A case in point: divine has 12 pages of normal variables, and 10 more pages of the ‘advanced’ stuff. With gib, we are currently at less than 1 page of those. You look at the top of gib/main, and if you need to change something (where to find the compiler, flags to give to the compiler, stuff like that), just put that var into gib/local with your new value and that's it. Conveniently, you also won't have to redo those tweaks 2 weeks later, just because you wiped your build directory. Of course, if you edit gib/main that's fine too, but version control might get a little upset down the line.
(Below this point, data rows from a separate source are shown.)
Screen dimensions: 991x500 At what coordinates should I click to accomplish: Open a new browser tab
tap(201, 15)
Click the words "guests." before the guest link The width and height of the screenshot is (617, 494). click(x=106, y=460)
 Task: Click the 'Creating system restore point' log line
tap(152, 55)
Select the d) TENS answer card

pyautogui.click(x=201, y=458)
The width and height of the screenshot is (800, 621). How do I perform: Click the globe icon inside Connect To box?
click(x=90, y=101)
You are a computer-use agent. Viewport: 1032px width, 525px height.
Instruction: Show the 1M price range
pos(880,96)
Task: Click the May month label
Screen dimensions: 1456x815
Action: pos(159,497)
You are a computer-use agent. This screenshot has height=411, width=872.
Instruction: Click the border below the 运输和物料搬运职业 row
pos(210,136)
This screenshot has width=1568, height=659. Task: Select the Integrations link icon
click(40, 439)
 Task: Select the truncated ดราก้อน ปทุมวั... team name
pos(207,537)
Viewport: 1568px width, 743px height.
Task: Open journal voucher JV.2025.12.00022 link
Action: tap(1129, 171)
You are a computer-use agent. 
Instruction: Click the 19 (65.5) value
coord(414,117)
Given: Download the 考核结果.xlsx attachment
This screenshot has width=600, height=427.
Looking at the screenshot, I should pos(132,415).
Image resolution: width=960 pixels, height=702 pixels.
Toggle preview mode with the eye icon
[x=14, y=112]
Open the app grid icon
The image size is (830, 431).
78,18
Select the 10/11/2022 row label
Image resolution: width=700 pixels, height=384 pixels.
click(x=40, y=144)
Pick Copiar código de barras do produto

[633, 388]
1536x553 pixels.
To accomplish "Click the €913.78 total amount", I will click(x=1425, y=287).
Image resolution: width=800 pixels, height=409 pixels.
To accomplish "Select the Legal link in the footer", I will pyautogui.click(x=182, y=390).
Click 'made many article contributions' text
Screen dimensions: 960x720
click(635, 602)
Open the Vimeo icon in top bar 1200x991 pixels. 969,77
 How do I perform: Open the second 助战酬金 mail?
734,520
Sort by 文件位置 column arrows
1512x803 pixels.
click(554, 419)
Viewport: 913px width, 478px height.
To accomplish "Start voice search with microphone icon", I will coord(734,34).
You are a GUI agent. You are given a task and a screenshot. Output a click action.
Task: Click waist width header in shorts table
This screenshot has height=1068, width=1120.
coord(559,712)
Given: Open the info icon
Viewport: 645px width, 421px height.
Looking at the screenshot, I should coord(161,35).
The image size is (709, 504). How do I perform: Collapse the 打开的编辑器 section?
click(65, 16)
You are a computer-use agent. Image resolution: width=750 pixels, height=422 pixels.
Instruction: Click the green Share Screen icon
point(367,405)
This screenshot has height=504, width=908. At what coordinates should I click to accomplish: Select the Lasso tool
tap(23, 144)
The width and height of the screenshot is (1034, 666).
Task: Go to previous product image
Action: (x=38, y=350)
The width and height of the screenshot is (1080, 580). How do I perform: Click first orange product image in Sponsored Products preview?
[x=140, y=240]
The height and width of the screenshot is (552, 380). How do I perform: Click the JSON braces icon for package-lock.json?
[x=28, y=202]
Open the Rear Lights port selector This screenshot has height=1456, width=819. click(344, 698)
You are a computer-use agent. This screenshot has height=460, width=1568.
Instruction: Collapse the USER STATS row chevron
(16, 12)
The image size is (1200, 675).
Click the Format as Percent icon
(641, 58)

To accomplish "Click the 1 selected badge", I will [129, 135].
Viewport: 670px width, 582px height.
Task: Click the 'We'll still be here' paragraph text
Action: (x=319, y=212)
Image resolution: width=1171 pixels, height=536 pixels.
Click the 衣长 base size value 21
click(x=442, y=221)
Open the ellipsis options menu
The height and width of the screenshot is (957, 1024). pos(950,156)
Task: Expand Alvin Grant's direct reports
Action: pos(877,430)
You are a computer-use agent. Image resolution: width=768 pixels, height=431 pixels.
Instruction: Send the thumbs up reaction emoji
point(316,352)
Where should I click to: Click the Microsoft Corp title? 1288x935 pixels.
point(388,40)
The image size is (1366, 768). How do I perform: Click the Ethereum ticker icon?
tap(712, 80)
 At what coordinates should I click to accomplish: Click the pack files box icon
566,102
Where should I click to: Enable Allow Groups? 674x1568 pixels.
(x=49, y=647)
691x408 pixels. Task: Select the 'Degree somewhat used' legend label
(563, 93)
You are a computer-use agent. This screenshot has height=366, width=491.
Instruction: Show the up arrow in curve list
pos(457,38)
Of course, sometimes there is a legitimate need to probe for something automatically. Fortunately, this is very easy with gib: write a program that does the probing (sh or perl usually work great) and writes the required gib rules (probably just variable assignments) into a file. Then sub that file. If the script changes, gib will of course rebuild the rules, and anything that depends on them. If you want to go all fancy, your script can even emit dynamic dependencies on the files it probed, so if those files change, it will re-run the check. Basically the same story as with file lists.

conclusion

All that said, cmake has one crucial advantage: many people know it, and also know where the yaks live. So you save time hunting down the right yak. Confronted with gib, chances are you will have no idea where to start, so there's definitely some extra effort in there. But even if user comfort ends up being a tossup, the improvement in my life was well worth it.

Since this post is a bit light on detail, I will perhaps write a more in-depth followup in a few weeks. Or perhaps just some old-fashioned documentation. You didn't expect the thing to be documented, did you?